Collected data entries
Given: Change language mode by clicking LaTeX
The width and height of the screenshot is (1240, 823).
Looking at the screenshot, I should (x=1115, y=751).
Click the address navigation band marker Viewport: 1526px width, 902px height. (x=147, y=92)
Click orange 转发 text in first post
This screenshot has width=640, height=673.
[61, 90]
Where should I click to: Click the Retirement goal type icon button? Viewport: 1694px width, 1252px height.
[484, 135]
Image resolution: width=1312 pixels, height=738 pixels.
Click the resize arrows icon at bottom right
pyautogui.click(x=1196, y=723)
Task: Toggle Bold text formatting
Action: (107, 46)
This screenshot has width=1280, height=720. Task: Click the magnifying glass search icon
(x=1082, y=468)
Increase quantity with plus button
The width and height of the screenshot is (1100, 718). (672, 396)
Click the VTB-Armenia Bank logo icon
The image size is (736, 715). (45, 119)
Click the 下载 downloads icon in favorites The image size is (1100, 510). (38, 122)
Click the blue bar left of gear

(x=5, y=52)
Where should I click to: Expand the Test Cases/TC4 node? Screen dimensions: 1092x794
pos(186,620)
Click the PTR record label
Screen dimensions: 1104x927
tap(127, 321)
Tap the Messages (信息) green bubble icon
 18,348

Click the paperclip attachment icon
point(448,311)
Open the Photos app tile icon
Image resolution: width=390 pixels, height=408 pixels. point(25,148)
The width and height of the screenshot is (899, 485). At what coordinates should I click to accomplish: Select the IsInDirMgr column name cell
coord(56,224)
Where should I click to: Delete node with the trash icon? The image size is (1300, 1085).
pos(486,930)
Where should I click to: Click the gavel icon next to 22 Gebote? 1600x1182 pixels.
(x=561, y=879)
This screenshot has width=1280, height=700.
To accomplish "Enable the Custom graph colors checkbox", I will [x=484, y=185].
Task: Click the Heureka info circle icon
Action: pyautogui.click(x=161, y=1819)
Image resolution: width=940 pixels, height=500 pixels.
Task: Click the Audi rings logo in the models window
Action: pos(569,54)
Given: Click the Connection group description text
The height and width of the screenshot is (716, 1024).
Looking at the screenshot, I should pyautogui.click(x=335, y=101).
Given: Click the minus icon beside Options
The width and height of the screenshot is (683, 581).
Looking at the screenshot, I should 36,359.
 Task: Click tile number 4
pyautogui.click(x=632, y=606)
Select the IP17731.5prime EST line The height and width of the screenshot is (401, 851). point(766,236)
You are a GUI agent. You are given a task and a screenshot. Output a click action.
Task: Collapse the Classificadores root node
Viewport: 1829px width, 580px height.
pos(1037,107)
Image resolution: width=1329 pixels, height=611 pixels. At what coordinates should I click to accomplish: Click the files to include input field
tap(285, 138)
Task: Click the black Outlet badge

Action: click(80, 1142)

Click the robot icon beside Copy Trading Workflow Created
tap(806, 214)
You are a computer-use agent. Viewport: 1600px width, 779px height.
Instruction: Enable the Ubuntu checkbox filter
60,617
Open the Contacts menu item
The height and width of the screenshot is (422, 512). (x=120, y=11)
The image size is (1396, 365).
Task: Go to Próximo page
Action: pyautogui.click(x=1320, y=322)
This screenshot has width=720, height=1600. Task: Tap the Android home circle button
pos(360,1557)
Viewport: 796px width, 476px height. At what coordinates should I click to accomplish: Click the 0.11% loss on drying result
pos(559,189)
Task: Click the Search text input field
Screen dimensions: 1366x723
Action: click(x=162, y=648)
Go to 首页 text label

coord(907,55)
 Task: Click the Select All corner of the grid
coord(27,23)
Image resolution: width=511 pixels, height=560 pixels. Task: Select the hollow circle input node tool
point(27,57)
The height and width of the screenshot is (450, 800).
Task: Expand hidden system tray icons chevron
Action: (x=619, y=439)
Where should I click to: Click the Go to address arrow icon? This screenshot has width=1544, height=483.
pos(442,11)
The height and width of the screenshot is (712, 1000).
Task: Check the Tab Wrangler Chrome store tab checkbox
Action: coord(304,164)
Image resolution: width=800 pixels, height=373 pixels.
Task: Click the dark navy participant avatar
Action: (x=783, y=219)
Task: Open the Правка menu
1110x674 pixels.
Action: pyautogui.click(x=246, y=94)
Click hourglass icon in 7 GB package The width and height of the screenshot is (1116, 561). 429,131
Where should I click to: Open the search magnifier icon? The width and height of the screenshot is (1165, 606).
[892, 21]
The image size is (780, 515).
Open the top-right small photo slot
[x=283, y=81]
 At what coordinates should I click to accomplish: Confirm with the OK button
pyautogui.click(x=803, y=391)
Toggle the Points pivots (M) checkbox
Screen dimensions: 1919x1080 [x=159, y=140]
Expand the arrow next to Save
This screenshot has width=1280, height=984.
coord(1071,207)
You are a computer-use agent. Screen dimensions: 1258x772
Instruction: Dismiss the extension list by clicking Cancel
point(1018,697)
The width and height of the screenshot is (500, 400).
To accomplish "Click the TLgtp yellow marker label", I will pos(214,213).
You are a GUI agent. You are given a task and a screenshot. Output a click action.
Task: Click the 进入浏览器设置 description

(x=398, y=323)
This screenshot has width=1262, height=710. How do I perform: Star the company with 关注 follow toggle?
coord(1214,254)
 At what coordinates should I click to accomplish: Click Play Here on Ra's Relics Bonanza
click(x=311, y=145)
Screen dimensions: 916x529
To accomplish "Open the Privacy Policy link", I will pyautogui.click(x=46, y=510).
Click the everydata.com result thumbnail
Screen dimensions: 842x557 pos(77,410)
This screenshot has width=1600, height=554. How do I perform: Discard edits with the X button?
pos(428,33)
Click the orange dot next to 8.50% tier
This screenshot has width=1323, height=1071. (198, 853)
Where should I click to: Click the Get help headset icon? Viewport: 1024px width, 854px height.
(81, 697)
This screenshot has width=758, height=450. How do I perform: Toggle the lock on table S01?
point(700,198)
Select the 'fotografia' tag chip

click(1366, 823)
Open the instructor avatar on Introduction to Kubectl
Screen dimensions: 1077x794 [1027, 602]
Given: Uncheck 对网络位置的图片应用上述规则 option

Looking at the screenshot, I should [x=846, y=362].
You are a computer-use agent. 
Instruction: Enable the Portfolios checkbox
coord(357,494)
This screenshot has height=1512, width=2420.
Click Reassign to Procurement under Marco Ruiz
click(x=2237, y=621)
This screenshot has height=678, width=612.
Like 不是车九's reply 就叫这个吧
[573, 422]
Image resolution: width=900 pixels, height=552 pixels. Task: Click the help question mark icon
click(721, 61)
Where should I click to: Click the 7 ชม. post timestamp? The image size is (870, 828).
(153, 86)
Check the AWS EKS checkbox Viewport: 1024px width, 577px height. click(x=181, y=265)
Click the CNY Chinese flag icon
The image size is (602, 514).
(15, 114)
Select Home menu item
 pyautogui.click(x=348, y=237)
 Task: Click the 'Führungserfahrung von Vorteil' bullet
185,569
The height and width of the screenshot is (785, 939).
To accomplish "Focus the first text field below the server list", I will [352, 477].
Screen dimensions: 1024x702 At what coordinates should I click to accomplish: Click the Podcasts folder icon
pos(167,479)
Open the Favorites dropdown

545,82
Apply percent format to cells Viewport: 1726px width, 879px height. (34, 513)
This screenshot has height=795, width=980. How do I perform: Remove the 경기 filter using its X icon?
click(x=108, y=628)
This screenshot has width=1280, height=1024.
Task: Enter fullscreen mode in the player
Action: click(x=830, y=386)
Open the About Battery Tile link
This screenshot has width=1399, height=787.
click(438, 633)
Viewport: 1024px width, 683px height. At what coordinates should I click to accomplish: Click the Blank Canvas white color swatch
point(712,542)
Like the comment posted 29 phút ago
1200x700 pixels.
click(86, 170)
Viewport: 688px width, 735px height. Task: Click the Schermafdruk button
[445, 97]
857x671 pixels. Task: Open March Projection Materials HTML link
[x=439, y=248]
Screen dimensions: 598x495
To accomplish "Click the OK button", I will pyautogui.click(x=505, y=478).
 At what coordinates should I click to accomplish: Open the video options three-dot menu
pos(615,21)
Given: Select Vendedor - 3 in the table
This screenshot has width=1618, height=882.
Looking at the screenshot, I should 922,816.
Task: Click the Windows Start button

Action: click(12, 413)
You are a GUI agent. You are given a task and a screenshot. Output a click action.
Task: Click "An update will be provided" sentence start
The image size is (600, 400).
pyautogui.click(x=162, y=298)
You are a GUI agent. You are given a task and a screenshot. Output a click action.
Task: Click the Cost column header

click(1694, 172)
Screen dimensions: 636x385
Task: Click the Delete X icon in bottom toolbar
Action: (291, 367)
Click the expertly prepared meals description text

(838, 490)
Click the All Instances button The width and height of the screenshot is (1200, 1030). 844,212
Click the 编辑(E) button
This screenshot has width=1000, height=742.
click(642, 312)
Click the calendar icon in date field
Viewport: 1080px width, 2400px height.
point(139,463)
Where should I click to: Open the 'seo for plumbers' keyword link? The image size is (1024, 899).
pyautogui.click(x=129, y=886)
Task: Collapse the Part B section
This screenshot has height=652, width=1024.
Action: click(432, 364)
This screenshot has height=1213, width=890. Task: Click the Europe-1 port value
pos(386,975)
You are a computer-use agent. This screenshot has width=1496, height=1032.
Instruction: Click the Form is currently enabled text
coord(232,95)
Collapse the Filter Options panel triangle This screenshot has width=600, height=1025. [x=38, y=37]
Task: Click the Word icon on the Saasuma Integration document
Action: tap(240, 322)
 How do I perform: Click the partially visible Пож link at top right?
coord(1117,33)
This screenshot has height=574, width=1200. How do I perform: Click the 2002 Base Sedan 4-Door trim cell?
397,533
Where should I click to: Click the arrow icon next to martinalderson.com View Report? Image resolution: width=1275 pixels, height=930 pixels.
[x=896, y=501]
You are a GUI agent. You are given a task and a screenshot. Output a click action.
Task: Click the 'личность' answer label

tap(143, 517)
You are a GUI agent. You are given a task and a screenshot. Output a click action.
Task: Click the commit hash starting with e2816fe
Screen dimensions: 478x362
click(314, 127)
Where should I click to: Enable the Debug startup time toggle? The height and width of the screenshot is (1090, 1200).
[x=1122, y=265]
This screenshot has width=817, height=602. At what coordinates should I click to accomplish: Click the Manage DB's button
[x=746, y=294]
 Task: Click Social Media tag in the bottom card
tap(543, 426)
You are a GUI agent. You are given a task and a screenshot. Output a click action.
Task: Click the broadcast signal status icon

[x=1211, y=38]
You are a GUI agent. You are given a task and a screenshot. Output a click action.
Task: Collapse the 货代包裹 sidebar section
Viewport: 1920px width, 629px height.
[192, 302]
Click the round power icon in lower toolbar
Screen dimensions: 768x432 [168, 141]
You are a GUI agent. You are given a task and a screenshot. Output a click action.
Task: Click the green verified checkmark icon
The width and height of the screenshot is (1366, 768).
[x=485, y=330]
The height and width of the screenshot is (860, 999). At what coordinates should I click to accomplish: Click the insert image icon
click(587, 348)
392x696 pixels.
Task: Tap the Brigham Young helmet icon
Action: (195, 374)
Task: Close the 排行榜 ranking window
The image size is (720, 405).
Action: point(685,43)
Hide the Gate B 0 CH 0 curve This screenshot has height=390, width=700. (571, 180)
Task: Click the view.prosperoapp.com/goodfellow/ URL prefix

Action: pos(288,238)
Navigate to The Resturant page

:: Instructions for the task ::
In the records above, which lines hold the string "section"? Copy each one.

:: Result of the exercise ::
Task: Collapse the Part B section
Task: Collapse the 货代包裹 sidebar section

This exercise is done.